Этим торжественным сообщением и исчерпывается сказанное евангелистом о Матери Божией. И далее уже хранится полное молчание о всем крестном истощении Богоматери, о человеческой скорби Ея сердца, которое пронзалось острым оружием, об Ее со-распятии и со-умирании со Христом. Но здесь уже не молчит Церковь. Она отверзает уста для того, чтобы свидетельствовать о “крестобогородичной” скорби.7 Нет и не может быть человеческих слов для того, чтобы выразить крестную страсть Пресвятой Богородицы, и мы не будем делать к этому даже попытки, чтобы не впасть в нечестивую и даже хульную притязательность. Но тем важнее выделить те основные черты, которыми церковное песнетворчество (вместе с иконографией) запечатлевает эту скорбь. Соответственные песнопения появляются с утрени великого пятка,8 а также на вечерне и на утрене Великой Субботы. Но главное средоточие этого выражения скорби Богоматери мы имеем в каноне малого повечерия великого пятка “Плач Богоматери”, творении Симеона Логофета, и в “похвалах” утрени Вел. Субботы (отчасти и в каноне).

В “Плаче Богоматери” мы имеем предельное выражение скорби крестного стояния. Именно здесь, больше чем в других текстах, выражено со-умирание Матери вместе с Сыном. Мать изображается здесь переживающей всю силу умирания – правда, лишь духовного, но не телесного, хотя и невозможно даже отделить здесь одно от другого. Однако, это умирание остается все же по сию сторону смерти. Богоматери дано было умирать, но не умереть, даже тогда, и именно тогда, когда смерть была бы легчайшим для Нее исходом. Она была лишена смерти, которая явилась бы снятием или оставлением возложенного на Нее креста, Ее креста. На Нее возложено было тягчайшее, нежели самая смерть, – стояние у креста, дано было пережить крестную смерть Сына, но самой остаться в живых. Таково было и прямое веление Сына со креста: Им Она была вручена возлюбленному ученику, конечно, не для смерти, а для жизни. Долгие годы земной жизни суждено было Ей претерпеть в разлуке с Сыном, будучи “принятой” в дом Иоаннов, с тем, чтобы быть живым свидетельством боговоплощения, живым человечеством Богочеловека на земле, стать утешением, средоточием радостью и вдохновением Церкви, до Гефсиманскаго упокоения.
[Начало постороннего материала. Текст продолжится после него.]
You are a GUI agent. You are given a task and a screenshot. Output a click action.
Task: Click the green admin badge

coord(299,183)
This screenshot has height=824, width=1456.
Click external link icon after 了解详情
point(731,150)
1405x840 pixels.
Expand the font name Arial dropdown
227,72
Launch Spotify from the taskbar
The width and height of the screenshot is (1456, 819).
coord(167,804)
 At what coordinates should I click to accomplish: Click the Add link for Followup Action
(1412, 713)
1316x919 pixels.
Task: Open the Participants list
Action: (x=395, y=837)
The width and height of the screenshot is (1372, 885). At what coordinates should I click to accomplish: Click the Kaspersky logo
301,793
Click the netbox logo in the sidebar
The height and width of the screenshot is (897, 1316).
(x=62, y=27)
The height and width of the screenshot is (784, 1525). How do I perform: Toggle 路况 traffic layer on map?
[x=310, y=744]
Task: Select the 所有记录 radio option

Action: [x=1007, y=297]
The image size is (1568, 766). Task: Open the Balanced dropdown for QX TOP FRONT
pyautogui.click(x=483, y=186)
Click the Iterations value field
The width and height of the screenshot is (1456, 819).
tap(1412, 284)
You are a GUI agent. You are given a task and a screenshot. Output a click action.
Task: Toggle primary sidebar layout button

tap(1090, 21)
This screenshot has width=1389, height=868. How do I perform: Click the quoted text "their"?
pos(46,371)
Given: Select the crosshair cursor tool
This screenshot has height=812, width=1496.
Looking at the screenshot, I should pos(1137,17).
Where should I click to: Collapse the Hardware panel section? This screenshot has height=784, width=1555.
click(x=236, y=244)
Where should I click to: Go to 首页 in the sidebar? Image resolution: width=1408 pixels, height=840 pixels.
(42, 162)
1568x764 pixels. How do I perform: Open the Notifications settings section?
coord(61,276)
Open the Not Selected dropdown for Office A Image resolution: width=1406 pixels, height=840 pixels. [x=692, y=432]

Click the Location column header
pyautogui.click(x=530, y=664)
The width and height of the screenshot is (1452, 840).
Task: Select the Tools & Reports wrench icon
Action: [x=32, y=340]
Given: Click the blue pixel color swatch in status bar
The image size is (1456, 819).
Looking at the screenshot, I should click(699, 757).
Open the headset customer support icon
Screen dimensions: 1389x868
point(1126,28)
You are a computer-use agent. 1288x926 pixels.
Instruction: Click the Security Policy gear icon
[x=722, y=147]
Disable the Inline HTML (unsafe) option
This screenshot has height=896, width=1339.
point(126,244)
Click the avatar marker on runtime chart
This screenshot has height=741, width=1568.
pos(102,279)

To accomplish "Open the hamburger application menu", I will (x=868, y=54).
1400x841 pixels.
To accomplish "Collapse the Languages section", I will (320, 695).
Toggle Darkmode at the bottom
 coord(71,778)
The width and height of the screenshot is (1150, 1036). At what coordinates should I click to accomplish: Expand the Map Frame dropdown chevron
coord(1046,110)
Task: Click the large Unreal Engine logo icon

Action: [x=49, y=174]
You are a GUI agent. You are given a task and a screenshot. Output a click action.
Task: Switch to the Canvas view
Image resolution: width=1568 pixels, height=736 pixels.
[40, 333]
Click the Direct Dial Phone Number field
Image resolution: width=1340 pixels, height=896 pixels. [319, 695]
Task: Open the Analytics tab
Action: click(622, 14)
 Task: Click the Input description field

Но ныне, у креста, Ее матерински-человеческое сердце пронзается орудием, оно может только чувствовать агонию умирания без смерти самой, одного хотеть: умереть вместе с Ним, чтобы не жить без Него. “Хотела бых с Тобою умрети, Пречистая глаголаше: не терплю бо без дыхания мертва Тя видети” (Плач Богоматери, п. 6, тр. 1). “Ныне приими Мя с Тобою, Сыне Мой и Боже, да сниду, Владыко, с Тобою и Аз: не остави Мене едину, уже бо жити не терплю, не видящи Тебе, сладкаго Моего света” (п. 7, тр. 2). “Ни от гроба Твоего возстану, чадо Мое, ни слезы точащи престану раба Твоя, дóндеже и Аз сниду во ад: не могу бо терпети разлучения от Тебе, Сыне Мой” (п. 8, тр. 4). “Радость Мне николиже прикоснется, рыдающе глаголаше Непорочная: свет Мой и радость Моя во гроб зайде: но не оставлю Тебе единаго, зде же умру и погребуся с Тобою” (п. 9, тр. 1). Это же выражается и в службе Вел. Субботы.9

Но скорбь умирания и мрак смерти не могут ввергнуть Пречистую во тьму отчаяния, ибо она прорезается светоносными молниями воскресения, и заря его уже возгорается в сердце Ее. “Создание бо Твое хотя спасти, смерть подял еси, рече Пречистая.10 И слышит вещее сердце Матери: “не рыдай Мене, Мати, зрящи во гробе... возстану бо и прославлюся”...11

Символическое тридневие во гробе, покой божественного субботствования, исполнено молчания и тайны. О нем ничего не говорится ни в Евангелиях, ни в богослужебных книгах, да и может ли быть что-либо сказано на человеческом языке о том, что совершилось за горизонтом, за линию которого сокрылось Солнце для “сошествия во ад”. И эта же слышная тишина, исполняющаяся уже воскресного света, сходит и в сораспинавшияся Христу любящие сердца. О мироносицах сказано только (у одного лишь евангелиста Луки): “и в субботу оставались в покое по заповеди” (23–56). И в этом же томительном и обещающем “покое” пребывала и Богоматерь, в сердце Которой звучала весть о грядущем воскресении: “не рыдай Мене, Мати”, и Она все глубже и полнее постигала то, что совершается по ту сторону Гроба и что имеет совершиться по ту сторону и самой смерти, восстание из мертвых, победа над смертью, воскресение. В этом чередовании все эти внутренние свершения связаны и включены одно в другое.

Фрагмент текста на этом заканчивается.